One of the questions that we often struggle with as teachers, and even more so as teachers that cover issues of genocide, is How do we even begin to understand something that is so far removed from most of our personal experiences?
Building Conceptual Foundations
When I begin my Grade 11 Genocide and Crimes Against Humanities course (CHG38), I start with a study of identity and membership. During these lessons, we have conversations about prejudice, discrimination, extreme political ideologies and the integration of different groups; these concepts are fundamental to the study of genocide, but they are also incredibly relevant concepts in our own and our students’ lives and personal experiences.

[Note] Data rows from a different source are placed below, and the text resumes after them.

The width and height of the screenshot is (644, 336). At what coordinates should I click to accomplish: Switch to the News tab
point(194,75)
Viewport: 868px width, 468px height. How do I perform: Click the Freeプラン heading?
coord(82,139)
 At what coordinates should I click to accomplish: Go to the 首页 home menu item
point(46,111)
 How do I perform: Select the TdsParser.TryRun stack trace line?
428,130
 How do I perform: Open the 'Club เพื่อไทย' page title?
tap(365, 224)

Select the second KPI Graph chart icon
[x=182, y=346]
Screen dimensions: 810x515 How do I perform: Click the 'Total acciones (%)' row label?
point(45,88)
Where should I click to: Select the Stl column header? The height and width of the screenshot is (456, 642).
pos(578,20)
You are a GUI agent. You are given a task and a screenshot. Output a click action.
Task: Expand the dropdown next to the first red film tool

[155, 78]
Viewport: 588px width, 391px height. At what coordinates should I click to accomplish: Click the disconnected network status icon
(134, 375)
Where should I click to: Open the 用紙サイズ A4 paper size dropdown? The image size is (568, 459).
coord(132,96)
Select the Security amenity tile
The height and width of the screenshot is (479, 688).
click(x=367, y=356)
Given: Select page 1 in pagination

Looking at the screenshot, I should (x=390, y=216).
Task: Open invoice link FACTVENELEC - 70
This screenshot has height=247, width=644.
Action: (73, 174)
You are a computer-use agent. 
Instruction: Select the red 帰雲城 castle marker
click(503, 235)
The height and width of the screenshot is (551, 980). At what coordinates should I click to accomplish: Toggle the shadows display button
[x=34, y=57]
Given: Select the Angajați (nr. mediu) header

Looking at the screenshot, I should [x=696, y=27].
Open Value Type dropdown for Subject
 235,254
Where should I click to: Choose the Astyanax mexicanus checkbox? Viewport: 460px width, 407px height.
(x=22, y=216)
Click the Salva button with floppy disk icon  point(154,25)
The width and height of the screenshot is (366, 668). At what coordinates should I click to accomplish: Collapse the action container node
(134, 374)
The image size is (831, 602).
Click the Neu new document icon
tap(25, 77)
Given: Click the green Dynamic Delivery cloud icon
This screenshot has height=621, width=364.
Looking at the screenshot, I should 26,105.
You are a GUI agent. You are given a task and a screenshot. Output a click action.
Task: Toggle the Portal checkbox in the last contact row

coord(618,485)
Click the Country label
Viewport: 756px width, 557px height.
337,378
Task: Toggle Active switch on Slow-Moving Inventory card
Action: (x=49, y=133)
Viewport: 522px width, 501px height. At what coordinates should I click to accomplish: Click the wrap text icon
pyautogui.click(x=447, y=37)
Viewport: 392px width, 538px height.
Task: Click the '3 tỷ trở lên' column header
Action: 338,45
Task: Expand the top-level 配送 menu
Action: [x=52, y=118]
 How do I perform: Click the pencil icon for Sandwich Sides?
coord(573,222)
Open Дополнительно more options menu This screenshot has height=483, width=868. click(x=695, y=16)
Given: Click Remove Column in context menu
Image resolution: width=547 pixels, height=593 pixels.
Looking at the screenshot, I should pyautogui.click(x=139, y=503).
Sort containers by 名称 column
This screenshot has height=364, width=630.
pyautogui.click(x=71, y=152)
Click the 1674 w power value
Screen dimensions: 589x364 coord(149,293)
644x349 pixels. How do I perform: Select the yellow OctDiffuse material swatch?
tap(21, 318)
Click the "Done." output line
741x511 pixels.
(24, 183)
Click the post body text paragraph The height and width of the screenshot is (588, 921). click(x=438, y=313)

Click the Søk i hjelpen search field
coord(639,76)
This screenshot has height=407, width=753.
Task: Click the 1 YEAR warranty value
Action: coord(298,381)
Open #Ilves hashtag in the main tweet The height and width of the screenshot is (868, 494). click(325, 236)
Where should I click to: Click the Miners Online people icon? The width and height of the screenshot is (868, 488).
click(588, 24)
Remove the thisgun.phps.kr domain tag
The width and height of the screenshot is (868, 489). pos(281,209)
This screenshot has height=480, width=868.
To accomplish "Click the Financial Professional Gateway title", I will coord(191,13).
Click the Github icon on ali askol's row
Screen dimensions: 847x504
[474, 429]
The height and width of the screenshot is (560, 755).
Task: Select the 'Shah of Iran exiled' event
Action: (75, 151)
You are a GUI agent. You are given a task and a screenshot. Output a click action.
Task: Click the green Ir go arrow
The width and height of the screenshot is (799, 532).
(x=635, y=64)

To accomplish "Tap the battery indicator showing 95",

One of the most common themes that students raise when discussing issues of identity and membership is bullying. This connection that the students make, between human behaviour in genocide and human behaviour in bullying, is a complicated one. When these concepts become linked together in the classroom, I am very careful in the comparison to not oversimplify the connection: There are important differences between individual or group bullying, and systemic or national campaigns to eliminate a group of people. I don’t want students making a facile comparison, but I do want them to see that there are parallel behaviours: prejudice, targeting, dehumanizing, terrorizing, and perpetrating.
It is this parallel that I think allows students to make a personal connection to their own lives. Most of us have never had a direct personal experience with genocide or mass violence. However, almost everyone has had some personal experience with bullying, whether as the bully, the bullied, the bystander, or the upstander – a term that has been used to individuals who take action on behalf of others.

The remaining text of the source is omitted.